Note to self: Listen for the voice of God. Don’t run away from the storm. Goodness is there. Love is there. Help is there.
I’m a tree lover. I am compelled to bring to your attention that tomorrow is Arbor Day. God did a great job with trees. He provides some wonderful benefits through them. We’d be in a world of hurt without them. A great friend points out that trees host the most abundant/important machines in the world; tiny little protein enzymes that helps extract carbon dioxide from the air, splitting oxygen back out for us to breathe and carbon to grow trees bigger (Thank you Louis J.M.). But the benefit I am most thankful for right now is that the bark of a species in the Pacific Northwest is used to make one of the drugs that is treating Tara’s cancer. I mentioned this four years ago too and it never gets old to me.
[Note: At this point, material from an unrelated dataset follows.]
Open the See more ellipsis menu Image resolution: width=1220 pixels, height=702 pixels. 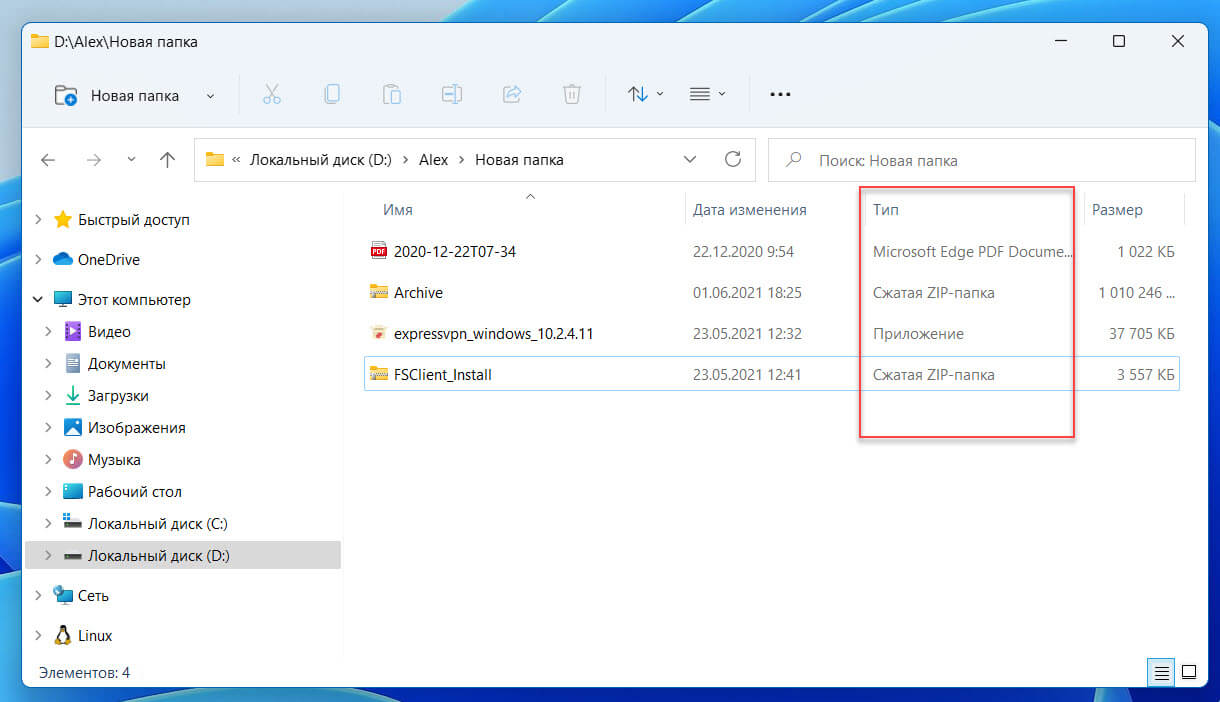(780, 94)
Monday and Tuesday started out great and led us to believe the chemo might not hit hard. Wrong! Tara has been hurting yesterday and today, although you wouldn’t know it by looking at her. We are hoping the weekend is better. Monday she gets another dose, this time with only half the concoction. Spirits are high most of the time around the Maier home. Tara is trying to stay active and doing a pretty good job. And life just keeps going on. The help we have gotten has been critical. Thank you friends. Tara sleeps as I write. Peaceful. Content. Joyful. God is faithful.
Chemo has officially started. Lewis and I have accompanied Tara and are doing our best to distract and encourage her. She is a champ. Look at that smile. She is a content woman.
Ever wonder what hope actually looks like? Hope is visible when in the middle of chemo you are studying a book on how to be a godly and faithful parent.
We have joy in our suffering, because we know that suffering produces endurance, and endurance produces character, and character produces hope – Romans 5:3-4.